Now for the 64bit problems. There are few, it's working better than 
expected, but some things are weird.

- At the first login into KDE4, four of my eight desktops were missing the 
background image. With every login, one came back, now I have them all. 
This issue fixed itself somehow.

- My KDE4 is mostly in English now, not in German. kde-base/kde-l10n is 
installed, LINGUAS is set to "de". Some things are in German, though - 
some parts of the systemsettings application, for example.
Oh, and after just another login - it's fixed. What's going on here? Maybe 
I should not write about other problems, and instead reboot a couple of 
times?

- hibernate-ram does not work. When I resume, the display stays black. The 
numlock key ativates the LED, but I could not switch to a text cnosole. 
After Alt-SysRq-R, caps and scroll lock flash, I guess that means kernel 
panic. Happened for two times, I won't try this anymore soon. I see 
nothing in syslog.

- Fortunately, hibernate (suspend to disk with tuxonice) seems to work. 
Did not try other yet, and the very first attempt stopped with the 'wacky 
driver' message. But the 2nd and 3rd attempt succeeded. This worked 
sometimes with the old system, but most of the times it aborted, I had to 
try about ten times for one success. And sometimes the system crashed, so 
I did not use this.
Next morning update: Resume did not work, I got a 'LUKS killed' message. 
Oh no! I do not want to shut down the system every night again, I got used 
to hibernation. I'll ask on the tuxonice mailing list, hopefully this time 
someone can help me.
BTW, I did change the graphics memory size after this, so this change is 
not the cause.

- There is some font problem. There is only one application (media-
tv/tvbrowser) in which the titles look bad, see the attachement (first 
time I do this on a mailing list, but it's small). That's no 
big problem, and I can activate antialiasing in tvbrowser, but I just 
wonder why this happens, this system should be quite identical. A diff of 
eix -I --only-names | grep font on both systems shows nothing.
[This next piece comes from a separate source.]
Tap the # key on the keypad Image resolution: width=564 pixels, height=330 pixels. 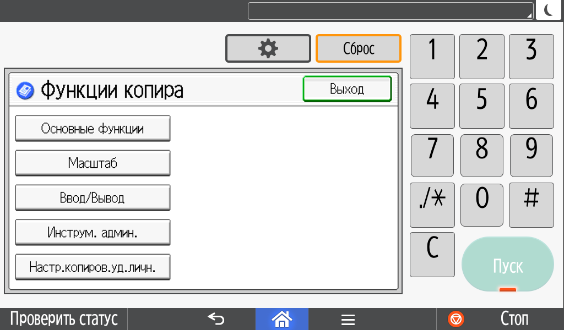tap(532, 205)
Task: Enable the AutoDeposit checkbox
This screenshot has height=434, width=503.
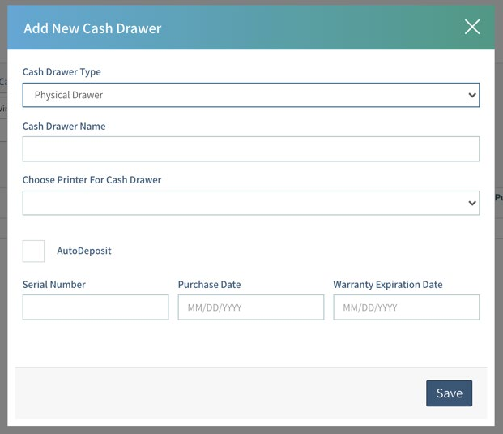Action: coord(34,251)
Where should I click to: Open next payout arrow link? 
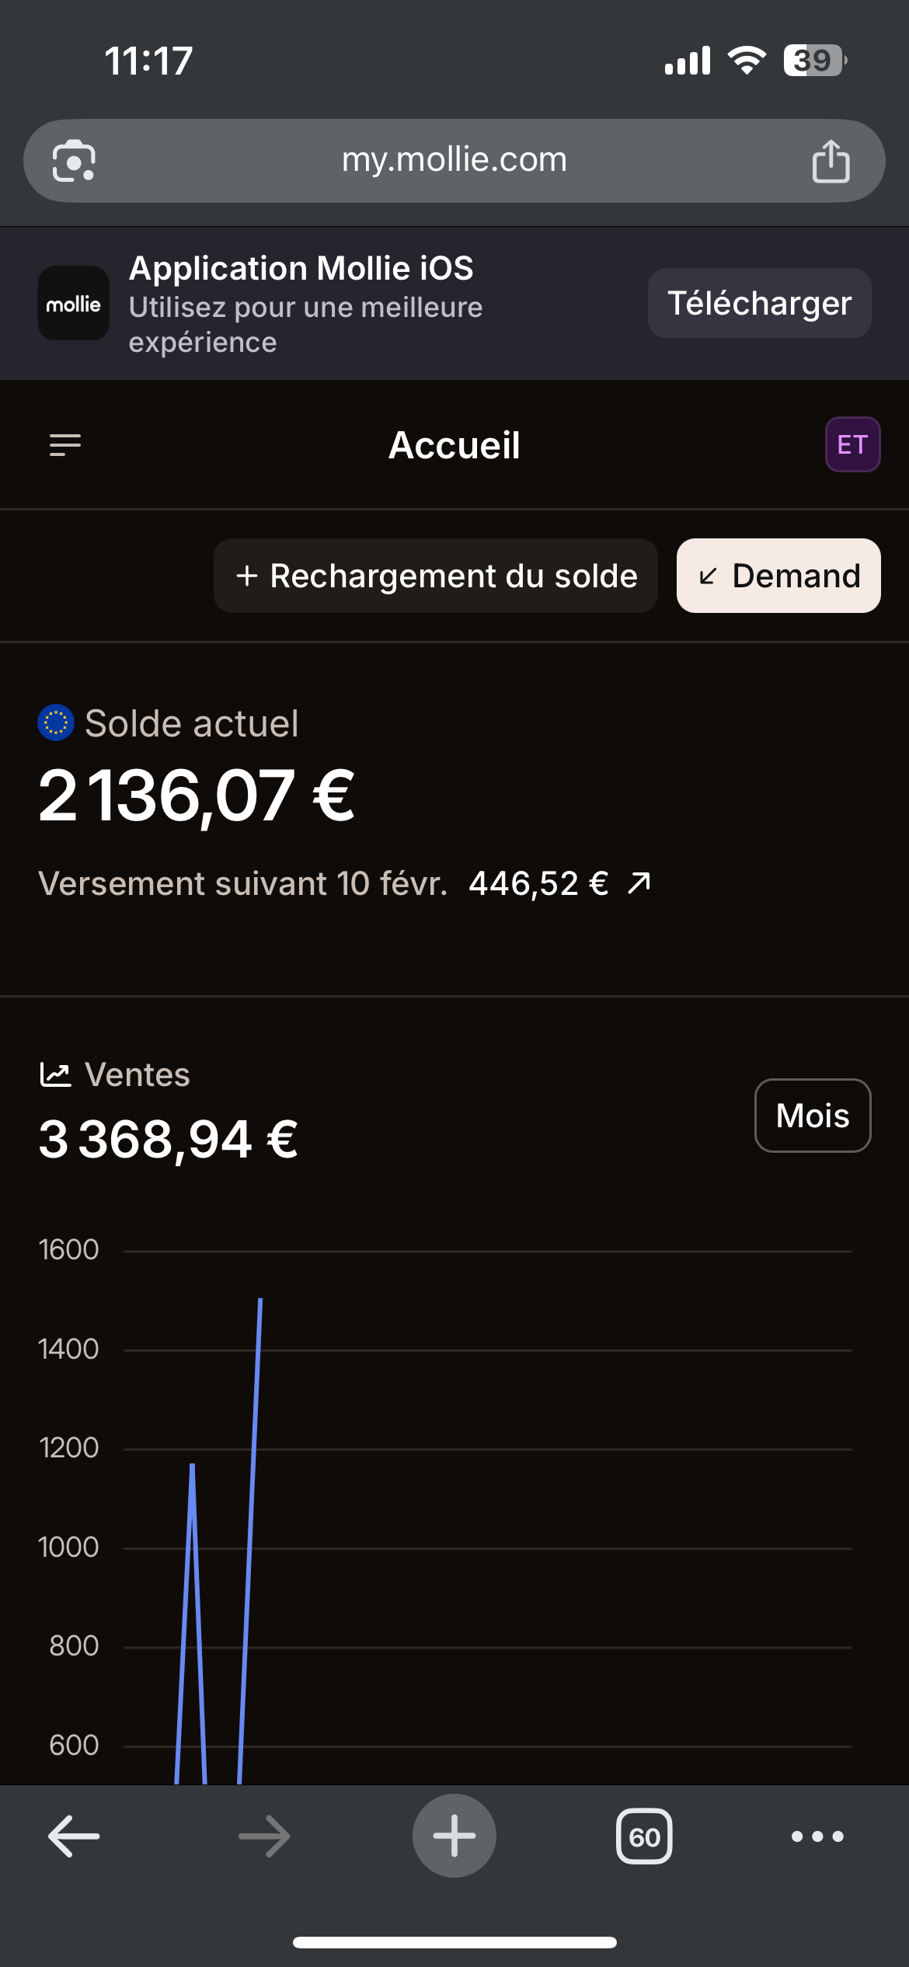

- x11-libs/xview (from the science overlay) does not build, it has -amd64 
in KEYWORDS. I know about this already, and that I should not even bother 
to try compiling it anyway. But I need this libraries for stuff I am 
building. Linking 32bit libraries to applictions I build with a 64bit 
compiler cannot not work, right? Is there any easier solution than to 
chroot into a 32bit Linux? Which wouldn't be too bad, I still have my 
32bit Gentoo, and I could just trim it down and keep it running.

There were more problems, but they got solved while composing this mail. 
You wouldn't believe how often this happens to me, I start writing an 
email to this list, gather information that you might need to help, and 
solve the problem myself along this.